__Work instruction__. Check every line in the records below for the word "computer" and report how many have it, nothing more.
= = =
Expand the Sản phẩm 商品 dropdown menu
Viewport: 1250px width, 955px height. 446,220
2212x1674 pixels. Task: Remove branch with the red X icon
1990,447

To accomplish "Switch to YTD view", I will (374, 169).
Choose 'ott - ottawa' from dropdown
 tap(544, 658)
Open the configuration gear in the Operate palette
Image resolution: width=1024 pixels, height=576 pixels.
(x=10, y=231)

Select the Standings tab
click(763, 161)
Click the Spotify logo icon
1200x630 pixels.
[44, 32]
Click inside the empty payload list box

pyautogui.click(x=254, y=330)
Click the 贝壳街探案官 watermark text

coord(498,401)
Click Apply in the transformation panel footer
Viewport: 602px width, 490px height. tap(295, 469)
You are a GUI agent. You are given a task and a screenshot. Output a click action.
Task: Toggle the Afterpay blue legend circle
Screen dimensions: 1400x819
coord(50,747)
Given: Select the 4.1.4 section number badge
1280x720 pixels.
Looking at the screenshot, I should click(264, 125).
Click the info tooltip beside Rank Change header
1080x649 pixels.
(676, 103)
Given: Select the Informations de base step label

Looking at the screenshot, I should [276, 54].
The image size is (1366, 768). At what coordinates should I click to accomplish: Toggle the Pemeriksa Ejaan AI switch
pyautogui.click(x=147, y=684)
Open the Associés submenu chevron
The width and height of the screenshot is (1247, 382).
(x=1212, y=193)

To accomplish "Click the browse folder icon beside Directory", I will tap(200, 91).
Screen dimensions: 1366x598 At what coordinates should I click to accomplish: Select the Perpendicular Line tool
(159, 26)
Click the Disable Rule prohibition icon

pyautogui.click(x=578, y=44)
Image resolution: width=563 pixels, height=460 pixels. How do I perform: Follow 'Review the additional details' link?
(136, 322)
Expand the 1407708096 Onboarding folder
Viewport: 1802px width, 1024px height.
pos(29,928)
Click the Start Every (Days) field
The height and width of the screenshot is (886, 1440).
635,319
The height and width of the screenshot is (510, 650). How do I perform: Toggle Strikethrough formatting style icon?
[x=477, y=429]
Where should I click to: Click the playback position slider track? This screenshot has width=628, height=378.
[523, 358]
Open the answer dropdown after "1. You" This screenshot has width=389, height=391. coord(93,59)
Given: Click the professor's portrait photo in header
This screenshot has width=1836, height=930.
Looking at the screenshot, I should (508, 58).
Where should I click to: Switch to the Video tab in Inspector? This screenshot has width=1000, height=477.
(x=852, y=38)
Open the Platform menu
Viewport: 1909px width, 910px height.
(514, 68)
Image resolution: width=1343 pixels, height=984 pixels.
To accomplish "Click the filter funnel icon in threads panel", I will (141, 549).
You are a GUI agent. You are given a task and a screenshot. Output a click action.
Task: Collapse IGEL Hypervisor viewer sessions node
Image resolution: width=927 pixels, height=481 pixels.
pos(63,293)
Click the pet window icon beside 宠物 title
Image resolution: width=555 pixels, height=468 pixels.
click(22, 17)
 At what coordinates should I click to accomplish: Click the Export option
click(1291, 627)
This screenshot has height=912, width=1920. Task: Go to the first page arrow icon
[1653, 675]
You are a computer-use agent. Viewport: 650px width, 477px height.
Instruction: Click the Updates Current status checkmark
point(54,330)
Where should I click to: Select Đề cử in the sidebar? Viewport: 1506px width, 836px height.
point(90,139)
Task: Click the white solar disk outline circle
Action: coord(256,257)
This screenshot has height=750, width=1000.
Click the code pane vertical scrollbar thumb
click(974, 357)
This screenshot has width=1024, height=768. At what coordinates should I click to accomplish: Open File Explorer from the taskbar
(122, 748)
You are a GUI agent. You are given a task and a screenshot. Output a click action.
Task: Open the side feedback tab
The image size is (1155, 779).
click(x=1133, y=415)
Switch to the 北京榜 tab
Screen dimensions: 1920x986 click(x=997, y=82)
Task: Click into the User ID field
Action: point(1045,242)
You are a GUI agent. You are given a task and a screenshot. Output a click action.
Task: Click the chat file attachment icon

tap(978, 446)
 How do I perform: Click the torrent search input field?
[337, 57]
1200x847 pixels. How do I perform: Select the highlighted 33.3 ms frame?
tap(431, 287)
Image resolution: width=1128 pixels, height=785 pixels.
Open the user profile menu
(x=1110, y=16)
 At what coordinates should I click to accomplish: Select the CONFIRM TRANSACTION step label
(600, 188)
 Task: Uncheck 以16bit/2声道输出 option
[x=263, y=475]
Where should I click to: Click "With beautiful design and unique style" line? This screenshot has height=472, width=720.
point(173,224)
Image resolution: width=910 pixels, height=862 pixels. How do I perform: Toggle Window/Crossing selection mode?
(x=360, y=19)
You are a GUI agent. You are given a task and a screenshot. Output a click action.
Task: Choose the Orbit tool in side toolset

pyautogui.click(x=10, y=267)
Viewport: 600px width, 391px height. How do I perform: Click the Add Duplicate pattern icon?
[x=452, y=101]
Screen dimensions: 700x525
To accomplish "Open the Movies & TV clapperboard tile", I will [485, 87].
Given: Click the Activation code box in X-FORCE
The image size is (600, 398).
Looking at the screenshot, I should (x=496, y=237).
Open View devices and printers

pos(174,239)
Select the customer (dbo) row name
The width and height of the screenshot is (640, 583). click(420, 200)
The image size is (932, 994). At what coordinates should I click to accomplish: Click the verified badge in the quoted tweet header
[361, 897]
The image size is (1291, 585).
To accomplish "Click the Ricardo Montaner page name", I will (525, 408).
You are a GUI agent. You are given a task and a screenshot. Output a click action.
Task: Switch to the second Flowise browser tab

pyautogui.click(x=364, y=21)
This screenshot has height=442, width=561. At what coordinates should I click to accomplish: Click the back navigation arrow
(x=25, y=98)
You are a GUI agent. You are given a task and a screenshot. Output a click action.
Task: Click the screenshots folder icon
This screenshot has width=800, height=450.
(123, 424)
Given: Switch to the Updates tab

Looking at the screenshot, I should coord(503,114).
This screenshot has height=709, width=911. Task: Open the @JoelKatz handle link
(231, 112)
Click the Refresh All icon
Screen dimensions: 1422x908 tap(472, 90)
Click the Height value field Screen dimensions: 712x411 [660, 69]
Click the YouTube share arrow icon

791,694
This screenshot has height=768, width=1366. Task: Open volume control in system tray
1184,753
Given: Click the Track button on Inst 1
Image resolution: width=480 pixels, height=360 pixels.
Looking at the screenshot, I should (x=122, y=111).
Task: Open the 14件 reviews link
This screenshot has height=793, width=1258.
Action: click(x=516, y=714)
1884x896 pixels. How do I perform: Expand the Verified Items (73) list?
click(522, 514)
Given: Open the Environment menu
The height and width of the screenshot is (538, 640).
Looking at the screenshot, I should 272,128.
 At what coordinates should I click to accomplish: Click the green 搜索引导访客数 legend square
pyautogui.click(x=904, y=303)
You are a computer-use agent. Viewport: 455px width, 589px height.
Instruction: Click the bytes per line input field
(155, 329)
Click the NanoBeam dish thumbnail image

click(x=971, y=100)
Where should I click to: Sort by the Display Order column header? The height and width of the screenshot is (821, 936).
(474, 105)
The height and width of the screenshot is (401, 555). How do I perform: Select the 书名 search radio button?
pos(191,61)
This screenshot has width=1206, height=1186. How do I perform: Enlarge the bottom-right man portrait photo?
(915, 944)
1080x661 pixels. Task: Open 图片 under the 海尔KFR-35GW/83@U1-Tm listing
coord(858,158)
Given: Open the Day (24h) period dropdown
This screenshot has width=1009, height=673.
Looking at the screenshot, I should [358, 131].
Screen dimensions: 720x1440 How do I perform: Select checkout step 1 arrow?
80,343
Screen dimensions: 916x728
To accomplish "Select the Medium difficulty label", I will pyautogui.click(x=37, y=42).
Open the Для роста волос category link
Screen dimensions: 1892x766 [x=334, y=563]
= = =
__Written answer__. 2